EXERCISE DIRECTIONS >> Output the records from the start through the line containing "should pyautogui.click(x=864, y=17)." as a numbered list, leaving out blank lines.

INPUT ROWS >>
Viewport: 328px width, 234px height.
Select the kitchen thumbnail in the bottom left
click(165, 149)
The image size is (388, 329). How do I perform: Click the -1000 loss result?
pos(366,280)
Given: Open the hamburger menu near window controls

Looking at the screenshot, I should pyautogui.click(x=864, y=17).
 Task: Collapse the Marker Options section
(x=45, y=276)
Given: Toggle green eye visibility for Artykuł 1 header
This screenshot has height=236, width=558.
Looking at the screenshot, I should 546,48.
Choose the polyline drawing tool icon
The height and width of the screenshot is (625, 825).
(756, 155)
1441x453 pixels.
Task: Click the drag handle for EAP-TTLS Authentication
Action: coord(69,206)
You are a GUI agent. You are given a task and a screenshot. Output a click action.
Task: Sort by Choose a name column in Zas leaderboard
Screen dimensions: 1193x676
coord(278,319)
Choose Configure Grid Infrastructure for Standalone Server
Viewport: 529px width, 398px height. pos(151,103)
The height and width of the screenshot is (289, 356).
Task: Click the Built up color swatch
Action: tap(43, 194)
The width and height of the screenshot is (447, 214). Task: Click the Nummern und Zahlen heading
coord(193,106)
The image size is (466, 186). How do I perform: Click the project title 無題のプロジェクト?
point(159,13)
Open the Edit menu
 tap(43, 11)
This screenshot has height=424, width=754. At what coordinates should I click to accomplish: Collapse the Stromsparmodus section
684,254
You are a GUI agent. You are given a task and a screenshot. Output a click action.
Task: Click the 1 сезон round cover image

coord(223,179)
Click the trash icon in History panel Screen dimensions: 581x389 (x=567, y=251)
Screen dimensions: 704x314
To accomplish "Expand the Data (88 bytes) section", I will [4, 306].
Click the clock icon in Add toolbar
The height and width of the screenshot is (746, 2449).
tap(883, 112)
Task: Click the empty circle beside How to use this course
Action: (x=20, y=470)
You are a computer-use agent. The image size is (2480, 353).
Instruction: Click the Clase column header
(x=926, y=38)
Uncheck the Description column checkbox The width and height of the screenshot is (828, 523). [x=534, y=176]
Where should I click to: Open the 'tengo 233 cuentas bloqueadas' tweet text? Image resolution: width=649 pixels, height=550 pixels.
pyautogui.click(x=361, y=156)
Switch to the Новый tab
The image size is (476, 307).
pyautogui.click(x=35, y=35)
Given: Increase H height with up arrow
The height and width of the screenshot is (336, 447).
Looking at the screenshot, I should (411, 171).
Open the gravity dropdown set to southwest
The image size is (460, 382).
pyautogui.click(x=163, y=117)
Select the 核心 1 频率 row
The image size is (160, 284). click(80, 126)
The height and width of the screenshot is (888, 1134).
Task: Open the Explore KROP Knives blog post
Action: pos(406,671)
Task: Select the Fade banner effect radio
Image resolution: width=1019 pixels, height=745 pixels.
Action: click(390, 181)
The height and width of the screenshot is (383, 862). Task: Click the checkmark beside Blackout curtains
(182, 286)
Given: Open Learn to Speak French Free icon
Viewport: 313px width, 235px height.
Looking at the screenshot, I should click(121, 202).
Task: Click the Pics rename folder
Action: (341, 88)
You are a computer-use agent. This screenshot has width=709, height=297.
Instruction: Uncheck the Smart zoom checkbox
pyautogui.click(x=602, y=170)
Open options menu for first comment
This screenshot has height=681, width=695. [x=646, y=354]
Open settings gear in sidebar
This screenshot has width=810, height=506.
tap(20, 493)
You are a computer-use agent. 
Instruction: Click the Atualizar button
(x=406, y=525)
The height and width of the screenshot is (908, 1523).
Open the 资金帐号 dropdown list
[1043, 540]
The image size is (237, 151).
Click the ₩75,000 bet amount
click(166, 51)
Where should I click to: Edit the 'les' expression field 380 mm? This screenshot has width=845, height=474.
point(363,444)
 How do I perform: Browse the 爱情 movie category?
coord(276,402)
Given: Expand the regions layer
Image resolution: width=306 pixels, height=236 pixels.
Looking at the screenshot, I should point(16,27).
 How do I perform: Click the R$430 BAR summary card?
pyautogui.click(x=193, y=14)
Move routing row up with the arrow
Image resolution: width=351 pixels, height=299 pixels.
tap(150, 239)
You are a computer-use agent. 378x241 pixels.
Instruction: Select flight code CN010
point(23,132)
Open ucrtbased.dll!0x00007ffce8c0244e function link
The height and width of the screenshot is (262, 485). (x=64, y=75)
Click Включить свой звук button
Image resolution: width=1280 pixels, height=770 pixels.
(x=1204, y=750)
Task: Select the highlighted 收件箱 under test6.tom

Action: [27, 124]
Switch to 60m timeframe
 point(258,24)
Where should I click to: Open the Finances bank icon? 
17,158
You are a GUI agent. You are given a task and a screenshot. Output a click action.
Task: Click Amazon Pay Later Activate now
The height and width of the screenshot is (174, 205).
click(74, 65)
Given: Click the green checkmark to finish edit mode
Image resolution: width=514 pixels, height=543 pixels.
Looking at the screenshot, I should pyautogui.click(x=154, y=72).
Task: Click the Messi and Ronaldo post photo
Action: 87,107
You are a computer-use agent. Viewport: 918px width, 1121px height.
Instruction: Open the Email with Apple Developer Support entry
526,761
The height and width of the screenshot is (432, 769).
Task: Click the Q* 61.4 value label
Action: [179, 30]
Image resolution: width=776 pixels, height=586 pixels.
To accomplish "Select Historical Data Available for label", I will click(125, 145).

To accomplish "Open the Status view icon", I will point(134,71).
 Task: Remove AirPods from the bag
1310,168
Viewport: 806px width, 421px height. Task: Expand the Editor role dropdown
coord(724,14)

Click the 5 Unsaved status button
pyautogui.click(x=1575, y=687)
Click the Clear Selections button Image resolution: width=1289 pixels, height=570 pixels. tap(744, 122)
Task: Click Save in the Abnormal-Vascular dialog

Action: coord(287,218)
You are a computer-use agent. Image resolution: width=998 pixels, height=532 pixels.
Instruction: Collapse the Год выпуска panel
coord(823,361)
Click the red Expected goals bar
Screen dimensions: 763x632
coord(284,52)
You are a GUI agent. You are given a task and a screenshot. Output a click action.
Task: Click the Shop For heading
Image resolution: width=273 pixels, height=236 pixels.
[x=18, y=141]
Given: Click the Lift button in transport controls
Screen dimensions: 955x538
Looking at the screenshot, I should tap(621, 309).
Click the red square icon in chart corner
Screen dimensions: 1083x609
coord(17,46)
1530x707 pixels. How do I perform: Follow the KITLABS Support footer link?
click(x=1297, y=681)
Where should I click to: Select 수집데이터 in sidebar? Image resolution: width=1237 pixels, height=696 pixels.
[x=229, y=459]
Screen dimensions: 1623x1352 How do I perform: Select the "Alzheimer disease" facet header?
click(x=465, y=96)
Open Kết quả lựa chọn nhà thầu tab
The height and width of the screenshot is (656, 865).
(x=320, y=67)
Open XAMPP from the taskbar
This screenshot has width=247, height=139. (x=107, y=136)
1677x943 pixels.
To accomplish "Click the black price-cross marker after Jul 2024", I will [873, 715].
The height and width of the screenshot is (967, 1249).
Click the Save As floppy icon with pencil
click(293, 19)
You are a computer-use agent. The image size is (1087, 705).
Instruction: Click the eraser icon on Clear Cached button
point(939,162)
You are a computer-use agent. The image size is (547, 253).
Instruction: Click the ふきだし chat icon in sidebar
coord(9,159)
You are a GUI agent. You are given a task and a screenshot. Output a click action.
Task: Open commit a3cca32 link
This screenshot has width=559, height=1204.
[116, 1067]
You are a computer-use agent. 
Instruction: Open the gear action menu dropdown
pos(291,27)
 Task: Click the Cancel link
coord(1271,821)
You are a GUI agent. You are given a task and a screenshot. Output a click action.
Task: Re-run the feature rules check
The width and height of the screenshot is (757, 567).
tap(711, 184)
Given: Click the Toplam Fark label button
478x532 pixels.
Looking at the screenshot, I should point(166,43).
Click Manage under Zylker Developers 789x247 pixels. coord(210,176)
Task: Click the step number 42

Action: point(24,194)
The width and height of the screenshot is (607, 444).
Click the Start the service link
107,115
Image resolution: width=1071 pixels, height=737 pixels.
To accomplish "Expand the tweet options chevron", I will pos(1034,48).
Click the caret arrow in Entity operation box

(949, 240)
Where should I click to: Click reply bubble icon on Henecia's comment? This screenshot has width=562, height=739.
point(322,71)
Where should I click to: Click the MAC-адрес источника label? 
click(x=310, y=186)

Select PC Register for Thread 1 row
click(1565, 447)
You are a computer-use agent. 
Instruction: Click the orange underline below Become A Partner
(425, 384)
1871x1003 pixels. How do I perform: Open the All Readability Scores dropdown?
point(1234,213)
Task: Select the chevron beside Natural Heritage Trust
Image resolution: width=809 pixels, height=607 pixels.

ANSWER TO THE PROBLEM >>
1. Viewport: 328px width, 234px height.
2. Select the kitchen thumbnail in the bottom left
3. click(165, 149)
4. The image size is (388, 329). How do I perform: Click the -1000 loss result?
5. pos(366,280)
6. Given: Open the hamburger menu near window controls
7. Looking at the screenshot, I should pyautogui.click(x=864, y=17).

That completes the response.